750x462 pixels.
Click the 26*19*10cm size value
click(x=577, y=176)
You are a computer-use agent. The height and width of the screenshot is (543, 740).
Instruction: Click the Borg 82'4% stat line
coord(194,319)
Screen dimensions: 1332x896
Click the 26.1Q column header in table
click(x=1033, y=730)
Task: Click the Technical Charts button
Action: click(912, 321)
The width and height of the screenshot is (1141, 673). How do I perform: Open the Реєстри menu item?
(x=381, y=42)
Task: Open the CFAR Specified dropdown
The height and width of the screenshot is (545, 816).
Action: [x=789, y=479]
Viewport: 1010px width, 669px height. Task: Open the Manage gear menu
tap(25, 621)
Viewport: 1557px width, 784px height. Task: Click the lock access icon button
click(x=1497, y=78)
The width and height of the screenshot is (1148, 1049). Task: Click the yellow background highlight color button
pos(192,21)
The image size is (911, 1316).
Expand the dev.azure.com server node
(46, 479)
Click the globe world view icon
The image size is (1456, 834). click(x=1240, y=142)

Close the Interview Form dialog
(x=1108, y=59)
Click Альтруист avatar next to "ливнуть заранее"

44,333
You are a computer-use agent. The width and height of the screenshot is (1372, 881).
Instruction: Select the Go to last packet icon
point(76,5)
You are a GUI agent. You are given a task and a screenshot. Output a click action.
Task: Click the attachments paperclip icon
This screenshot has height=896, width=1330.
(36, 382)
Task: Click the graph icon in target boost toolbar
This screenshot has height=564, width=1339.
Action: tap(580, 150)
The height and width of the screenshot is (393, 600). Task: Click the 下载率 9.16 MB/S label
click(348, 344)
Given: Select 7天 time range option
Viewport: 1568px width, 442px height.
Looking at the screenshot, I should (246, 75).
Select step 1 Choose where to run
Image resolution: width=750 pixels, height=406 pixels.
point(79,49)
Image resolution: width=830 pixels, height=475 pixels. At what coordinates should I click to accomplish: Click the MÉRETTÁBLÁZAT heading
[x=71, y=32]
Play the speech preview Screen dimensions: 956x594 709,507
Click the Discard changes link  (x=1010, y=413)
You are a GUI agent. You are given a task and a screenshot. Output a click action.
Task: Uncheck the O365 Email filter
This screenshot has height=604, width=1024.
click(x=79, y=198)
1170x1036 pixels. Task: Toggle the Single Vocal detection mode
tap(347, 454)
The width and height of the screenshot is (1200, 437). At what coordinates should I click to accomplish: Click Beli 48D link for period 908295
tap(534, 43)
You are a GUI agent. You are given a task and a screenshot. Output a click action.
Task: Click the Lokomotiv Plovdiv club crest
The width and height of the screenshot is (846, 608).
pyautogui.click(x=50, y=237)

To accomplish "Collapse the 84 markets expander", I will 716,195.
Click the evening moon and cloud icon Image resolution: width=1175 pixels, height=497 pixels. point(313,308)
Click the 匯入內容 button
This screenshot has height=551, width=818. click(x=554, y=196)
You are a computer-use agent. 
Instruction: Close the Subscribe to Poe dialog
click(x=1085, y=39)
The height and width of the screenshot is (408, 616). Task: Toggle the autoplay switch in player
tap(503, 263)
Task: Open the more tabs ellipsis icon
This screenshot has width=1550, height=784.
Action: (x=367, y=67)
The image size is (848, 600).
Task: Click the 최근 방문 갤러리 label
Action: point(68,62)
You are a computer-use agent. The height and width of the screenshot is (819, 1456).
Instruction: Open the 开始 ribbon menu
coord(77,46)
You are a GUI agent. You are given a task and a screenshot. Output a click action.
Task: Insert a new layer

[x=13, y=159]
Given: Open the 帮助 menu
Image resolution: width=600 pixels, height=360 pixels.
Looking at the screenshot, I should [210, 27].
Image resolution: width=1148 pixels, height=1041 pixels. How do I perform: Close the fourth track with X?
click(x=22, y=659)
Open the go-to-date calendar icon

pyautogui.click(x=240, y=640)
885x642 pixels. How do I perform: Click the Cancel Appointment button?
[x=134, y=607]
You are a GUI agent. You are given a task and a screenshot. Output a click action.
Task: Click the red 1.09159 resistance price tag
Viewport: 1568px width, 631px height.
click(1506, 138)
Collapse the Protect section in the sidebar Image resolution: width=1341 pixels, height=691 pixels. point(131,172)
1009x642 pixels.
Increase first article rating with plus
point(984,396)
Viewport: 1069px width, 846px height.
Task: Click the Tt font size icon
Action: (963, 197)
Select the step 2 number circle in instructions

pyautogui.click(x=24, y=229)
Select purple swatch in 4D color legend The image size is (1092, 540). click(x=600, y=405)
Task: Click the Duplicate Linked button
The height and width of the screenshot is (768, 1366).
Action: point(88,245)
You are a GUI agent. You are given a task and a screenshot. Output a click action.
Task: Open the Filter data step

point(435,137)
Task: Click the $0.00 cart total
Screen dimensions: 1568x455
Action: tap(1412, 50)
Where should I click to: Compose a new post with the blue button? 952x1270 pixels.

* Required work *
Collect the lines of the data that carry the word "computer".

* Response to this task *
You are a computer-use agent. The height and width of the screenshot is (543, 740).
You are a computer-use agent. The width and height of the screenshot is (1372, 881).
You are a computer-use agent. 
You are a computer-use agent. The height and width of the screenshot is (819, 1456).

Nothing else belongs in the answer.